TABLE 5 parameters of risk scoring model constructed with 8 miRNAs as markers
Figure 799189DEST_PATH_IMAGE006
Example 4 expansion of Risk scoring model Studies-10 miRNAs as markers
Based on 5 core biomarkers, hsa-miR-16-5p, hsa-miR-17-5p, hsa-miR-19b-3p, hsa-miR-532-5p and hsa-miR-98-5p are newly added as 10-variable biomarkers, a risk score model (Table 6) is constructed, and higher AUC (0.961) and specificity (94.1%) can be obtained by taking 0.68 as a reference value (figure 7).

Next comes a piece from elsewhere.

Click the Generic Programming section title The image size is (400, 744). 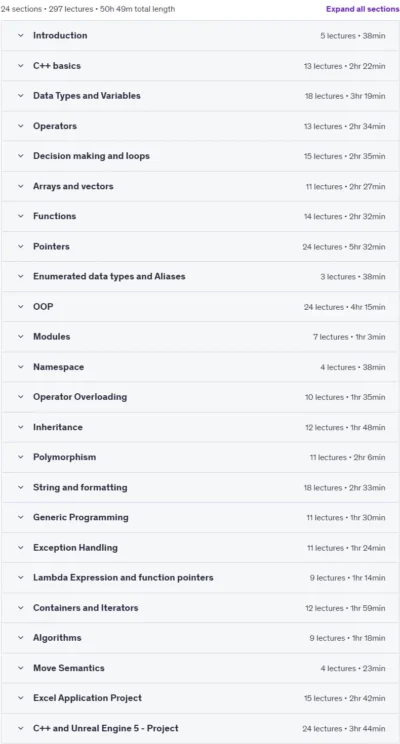pyautogui.click(x=81, y=518)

TABLE 6 parameters of risk scoring model constructed with 10 miRNAs as markers
Figure 201352DEST_PATH_IMAGE007
According to the invention, a model can be established by using fewer miRNA locus combinations for risk evaluation, and more miRNA locus combinations can be used for risk evaluation; when the number of miRNA sites used is increased, benign and malignant lung nodules can be detected and distinguished from each other from more dimensions, and therefore a better detection result is obtained. Based on the miRNA locus or locus combination of the present invention, one skilled in the art can establish other risk assessment models and select corresponding parameters, and is not limited to the risk scoring models and parameter selections used in the embodiments of the present invention.

Claims (7)

1. A detection reagent of a peripheral blood extracellular vesicle miRNA biomarker for early diagnosis of lung cancer is characterized in that the peripheral blood extracellular vesicle miRNA biomarker for targeted detection by the detection reagent is a combination of hsa-let-7b-3p, hsa-miR-125b-5p, hsa-miR-150-5p, hsa-miR-101-3p and hsa-miR-3168.
2. The detection reagent of claim 1, wherein the expression value of the miRNA marker of the peripheral blood extracellular vesicle in the peripheral blood extracellular vesicle of the lung cancer patient is statistically significantly different from the expression value in the control sample.
3. The detection reagent of claim 2, wherein the control sample is a benign lung nodule patient.
4. A kit for early diagnosis of lung cancer, comprising: the kit comprises a detection reagent of the peripheral blood extracellular vesicle miRNA marker of claim 1.
5. Use of the detection reagent for the peripheral blood extracellular vesicle miRNA biomarker for early diagnosis of lung cancer according to claim 1 in the preparation of a diagnostic reagent for predicting early lung cancer by the method comprising:
(1) aiming at a subject with lung nodules detected by LDCT in clinic, collecting a peripheral blood sample, and detecting the existence of miRNA in the extracellular vesicles of peripheral blood;
(2) measuring the expression level of the miRNA biomarker of claim 1 in the peripheral blood extracellular vesicle sample;
(3) a risk scoring model based on previously measured expression levels of mirnas is used to predict the likelihood of LDCT detecting a malignant nodule carried by a subject with existing lung nodules.
6. The use according to claim 5, wherein the expression level of the miRNA is quantified based on small RNAseq detection results.
7. The use of claim 6, wherein the risk scoring model comprises a mathematical model formulated as:
Figure 258129DEST_PATH_IMAGE001
wherein Risk-Score is a lung nodule benign and malignant Risk prediction value, Gi represents an expression value of an ith miRNA, β i represents a Risk Score parameter value of the ith miRNA, i = 1, 2 … n, n is the total number of lung nodule benign and malignant biomarkers, and α represents a model correction parameter.